To leverage full observability capabilities, we recommend deploying one agent per host machine with self-managed database clusters. Then, you can configure this single agent to connect to multiple database clusters on the same host.

Configuring multiple clusters and nodes

The agent uses the clusters section to define all monitored database clusters on the host.

  • Cluster entries: Each item in the clusters list represents a single database cluster (for example, a primary database and its replicas, or a single-node instance).

  • Nodes entries: Within each cluster, the nodes list specifies the individual database instances that belong to that cluster.

    For a single-instance database, the nodes list will contain one entry.

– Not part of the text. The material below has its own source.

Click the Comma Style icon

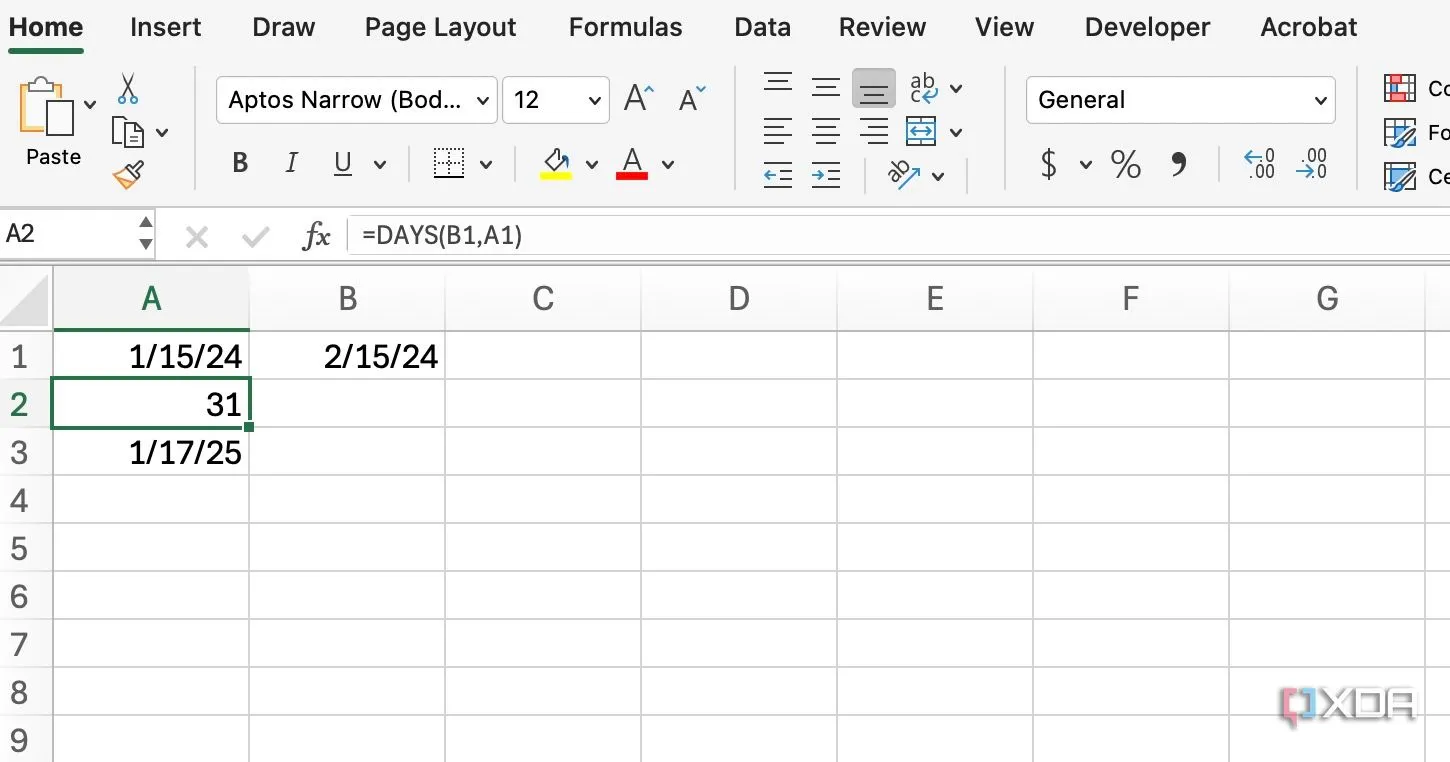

    For multi-node clusters (like a primary/replica setup), the nodes list can contain an entry for every instance.

clusters:
  - resource_id: selfmanaged_postgres_1
    name: "<instance_name1>"
    manager: "other"
    nodes:
      - resource_id: <node_resource_id_1.1>
        disable_host_association: false
        dsn: "$DSN1.1"
        ...
      - resource_id: <node_resource_id_1.2>
        disable_host_association: false
        dsn: "$DSN1.2"
        ...
  - resource_id: selfmanaged_postgres_2
    name: "<instance_name2>"
    manager: "other"
    nodes:
      - resource_id: <node_resource_id_2.1>
        disable_host_association: true
        dsn: "$DSN2.1"
    ...

While a single agent instance can track databases across different host machines, that setup provides limited host-level metrics for databases not on the same machine as the agent.

Note

Currently, monitoring data is collected only from the database specified in the DSN. For example, if you specify the postgres database, then the database size reflects only the size of this database. To monitor other databases in the same Postgres instance, you must specify them individually the same way you specify multiple instances.